Revision as of 16:31, 31 October 2008

Born: 14 October 1893
Died: 27 January 1993

Early Life and Education

Harold Henry Beverage was born in North Haven, ME., in 1893. As a teenager he built a home-made wireless set through which he picked up signals from the Carpathia, the ship that rescued the Titanic survivors. At that time he had already developed a lifelong interest in radio technologies.  Within a few years of the Titanic disaster, in 1915, he graduated from the University of Maine.

Career

Harold H. Beverage.jpg

Upon graduation, Beverage went to work for General Electric Company the following year as a radio-laboratory assistant. During the First World War, he worked on radio transmission technologies for naval applications, and on adaptations for voice transmission. He studied the effects of extremely long antenna wires through a variety of experiments in 1919. In 1920 he was placed in charge of developing receivers for transoceanic communications at the Radio Corporation of America (RCA). This work led to what is still referred to as the “Beverage Antenna”. And in 1921, he received his first patent, for the wave antenna which would become a standard for long-wave receiving. As his career progressed, his work extended to ultra-short wave equipment as well.

When RCA created RCA Communications in 1929, Beverage became chief research engineer. By 1940 he had risen to vice president of research and development. He retired in 1958 from that position and as director of radio research but continued to work in communications as a consultant.

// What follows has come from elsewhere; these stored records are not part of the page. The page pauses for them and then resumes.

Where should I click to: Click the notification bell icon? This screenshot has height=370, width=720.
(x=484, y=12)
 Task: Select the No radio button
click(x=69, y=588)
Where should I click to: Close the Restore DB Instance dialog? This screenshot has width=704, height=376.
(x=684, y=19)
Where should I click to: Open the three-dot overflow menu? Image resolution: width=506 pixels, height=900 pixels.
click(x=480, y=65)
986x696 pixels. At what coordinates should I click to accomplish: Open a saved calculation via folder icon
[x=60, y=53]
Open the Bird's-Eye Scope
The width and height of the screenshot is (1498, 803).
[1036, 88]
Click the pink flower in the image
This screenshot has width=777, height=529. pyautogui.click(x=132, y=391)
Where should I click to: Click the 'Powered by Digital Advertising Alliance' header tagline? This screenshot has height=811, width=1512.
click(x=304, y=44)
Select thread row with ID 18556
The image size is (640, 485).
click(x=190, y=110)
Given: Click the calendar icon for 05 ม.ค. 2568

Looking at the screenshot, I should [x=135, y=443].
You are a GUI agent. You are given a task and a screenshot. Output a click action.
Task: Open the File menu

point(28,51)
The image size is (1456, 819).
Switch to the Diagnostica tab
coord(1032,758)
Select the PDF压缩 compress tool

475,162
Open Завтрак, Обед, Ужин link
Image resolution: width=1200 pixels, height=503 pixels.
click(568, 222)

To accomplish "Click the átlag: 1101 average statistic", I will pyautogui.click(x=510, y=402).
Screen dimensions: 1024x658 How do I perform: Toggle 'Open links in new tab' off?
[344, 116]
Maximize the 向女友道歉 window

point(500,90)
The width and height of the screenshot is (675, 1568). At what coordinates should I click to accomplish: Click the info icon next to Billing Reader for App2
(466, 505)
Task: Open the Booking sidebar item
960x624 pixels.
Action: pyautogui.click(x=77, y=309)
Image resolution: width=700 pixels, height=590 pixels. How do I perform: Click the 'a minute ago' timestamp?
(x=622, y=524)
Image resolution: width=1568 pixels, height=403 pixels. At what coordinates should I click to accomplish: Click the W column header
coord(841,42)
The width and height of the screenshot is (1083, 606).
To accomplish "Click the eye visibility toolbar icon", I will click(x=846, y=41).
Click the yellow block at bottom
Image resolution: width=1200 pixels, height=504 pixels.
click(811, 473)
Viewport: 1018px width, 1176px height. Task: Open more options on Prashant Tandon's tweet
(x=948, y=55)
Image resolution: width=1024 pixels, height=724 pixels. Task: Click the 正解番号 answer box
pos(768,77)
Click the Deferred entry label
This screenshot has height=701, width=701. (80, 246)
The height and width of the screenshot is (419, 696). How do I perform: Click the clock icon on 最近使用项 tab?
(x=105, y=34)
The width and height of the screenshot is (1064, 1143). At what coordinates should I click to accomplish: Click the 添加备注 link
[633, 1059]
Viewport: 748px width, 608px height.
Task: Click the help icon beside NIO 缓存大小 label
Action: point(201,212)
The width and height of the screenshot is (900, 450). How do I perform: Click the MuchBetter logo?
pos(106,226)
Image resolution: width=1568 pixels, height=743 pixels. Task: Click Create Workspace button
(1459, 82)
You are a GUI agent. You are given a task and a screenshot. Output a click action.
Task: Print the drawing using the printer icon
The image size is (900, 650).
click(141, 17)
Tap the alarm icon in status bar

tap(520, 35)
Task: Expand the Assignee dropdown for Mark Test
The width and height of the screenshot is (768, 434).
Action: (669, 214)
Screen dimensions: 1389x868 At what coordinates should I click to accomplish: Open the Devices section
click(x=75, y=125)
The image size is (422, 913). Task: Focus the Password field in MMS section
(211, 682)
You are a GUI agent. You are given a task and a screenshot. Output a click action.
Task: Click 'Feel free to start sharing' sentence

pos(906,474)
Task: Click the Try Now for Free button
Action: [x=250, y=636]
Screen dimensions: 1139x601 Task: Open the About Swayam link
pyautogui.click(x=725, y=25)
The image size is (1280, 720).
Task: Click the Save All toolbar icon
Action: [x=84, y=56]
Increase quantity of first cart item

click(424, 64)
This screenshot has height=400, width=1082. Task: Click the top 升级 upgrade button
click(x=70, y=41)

Professional Organizations and Recognition

Beverage was recognized throughout his career. In 1923, when he was just 30 years old, he received a Morris Liebmann Memorial Prize from the IRE for his contributions to the development of transoceanic radio. In 1937 he became IRE president. In 1938, the Radio Institute of America presented him with its Armstrong Medal for his work in the development of aerial systems. The Beverage antenna, the citation said, was "the precursor of wave antennas of all types." Beverage was awarded the IRE Medal of Honor in 1945, "In recognition of his achievements in radio research and invention, of his practical applications of engineering developments that greatly extended and increased the efficiency of domestic and world-wide radio communications and of his devotion to the affairs of the Institute of Radio Engineers." In awarding him its Lamme Gold Medal in 1957 the American Institute of Electrical Engineers cited him "for his pioneering and outstanding achievements in the conception and application of principles basic to progress in national and worldwide radio communications."

Further Research

Harold Beverage and H.O. Peterson.  IEEE Oral History.

Beverage Antenna

Dunlap, Orrin E. "Harold Henry Beverage: Explorer of Wavelengths." Radio's 100 Men of Science.  (New York: Harper, 1944)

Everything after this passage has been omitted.